* DESCRIPTION OF THE TASK *
Transcribe the line holding "1258x437 pixels. How" together with every line after it, through the end of the records, exactly and with no pictures.

* DATASET EXTRACT *
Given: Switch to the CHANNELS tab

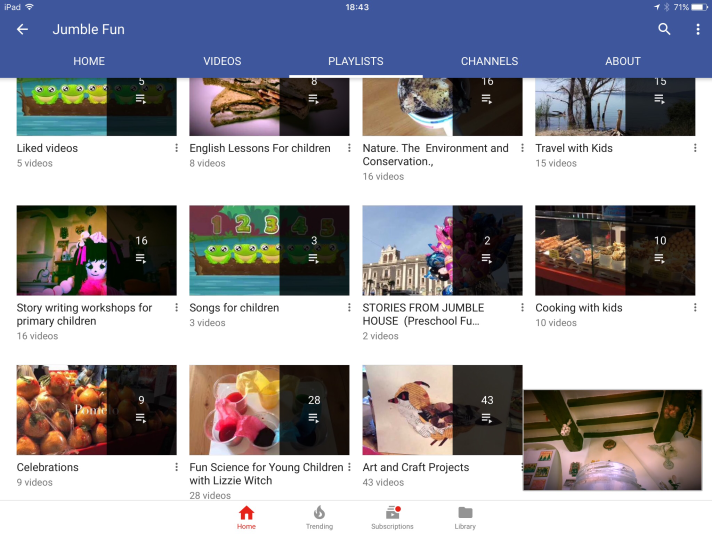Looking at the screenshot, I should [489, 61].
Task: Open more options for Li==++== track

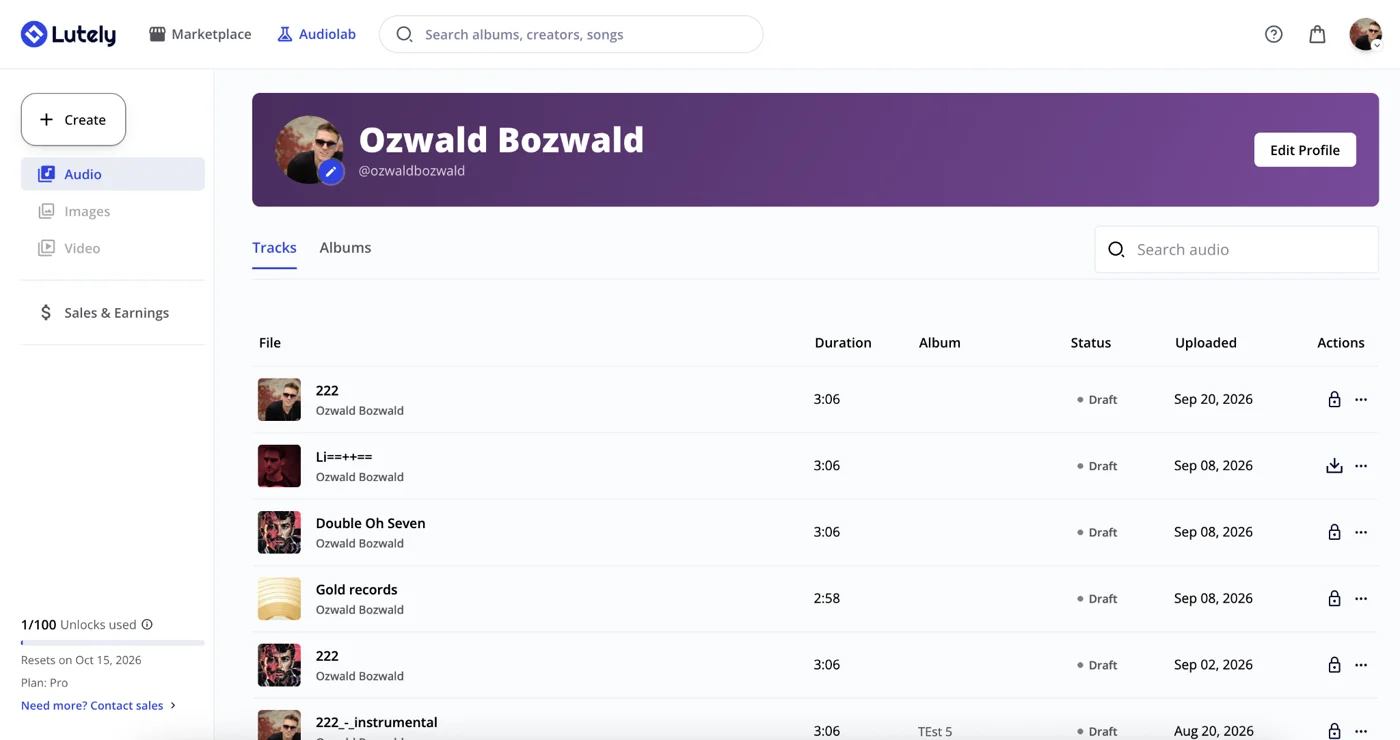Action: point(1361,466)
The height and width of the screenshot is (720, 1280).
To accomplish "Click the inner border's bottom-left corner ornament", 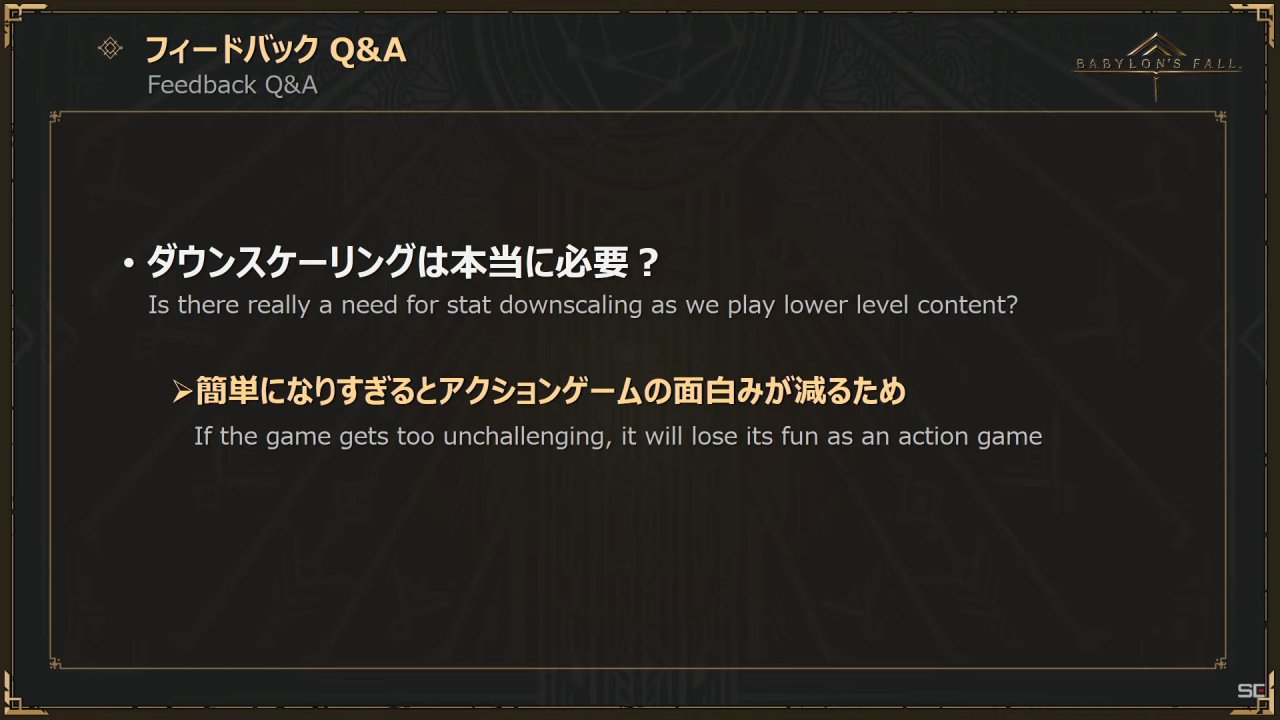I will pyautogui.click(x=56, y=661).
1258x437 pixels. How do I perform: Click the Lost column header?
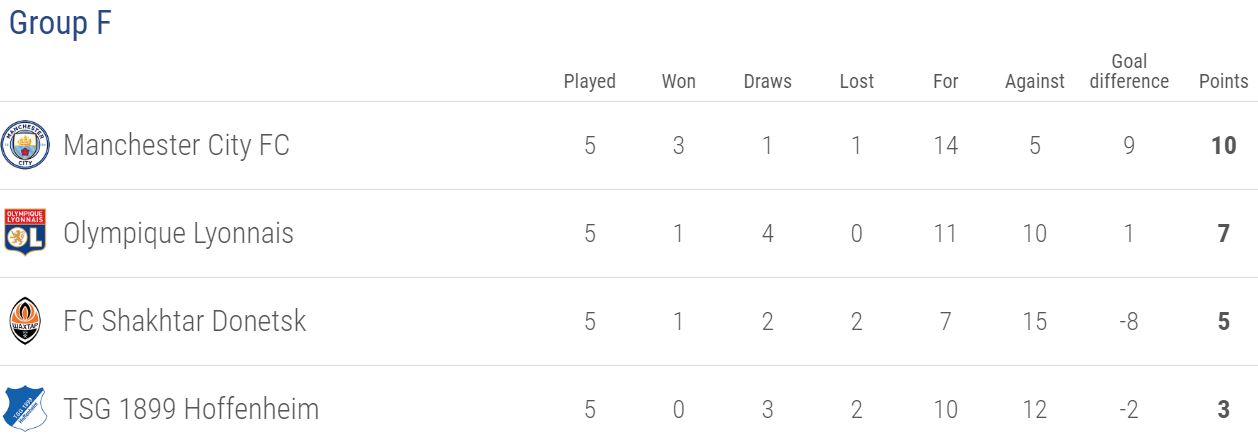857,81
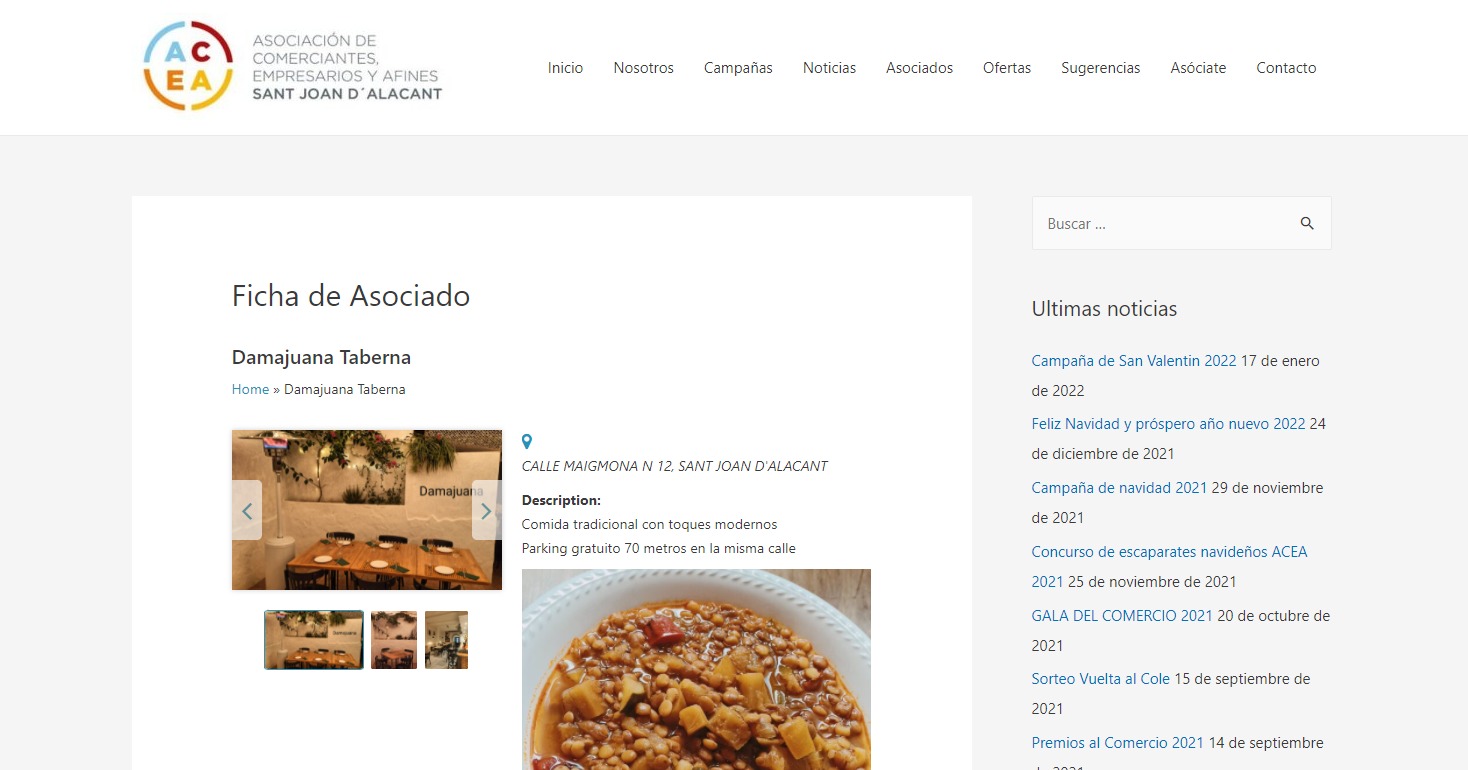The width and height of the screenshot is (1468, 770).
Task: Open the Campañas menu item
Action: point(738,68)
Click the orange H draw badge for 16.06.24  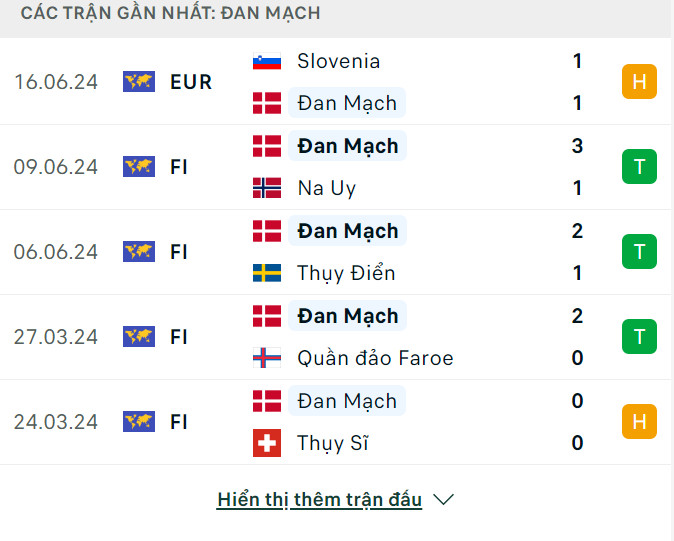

* COMPLETED TASK *
1258x437 pixels. How do I perform: Click the Lost column header?
857,81
The width and height of the screenshot is (1468, 770).
Task: Open the Campañas menu item
Action: point(738,68)
Click the orange H draw badge for 16.06.24  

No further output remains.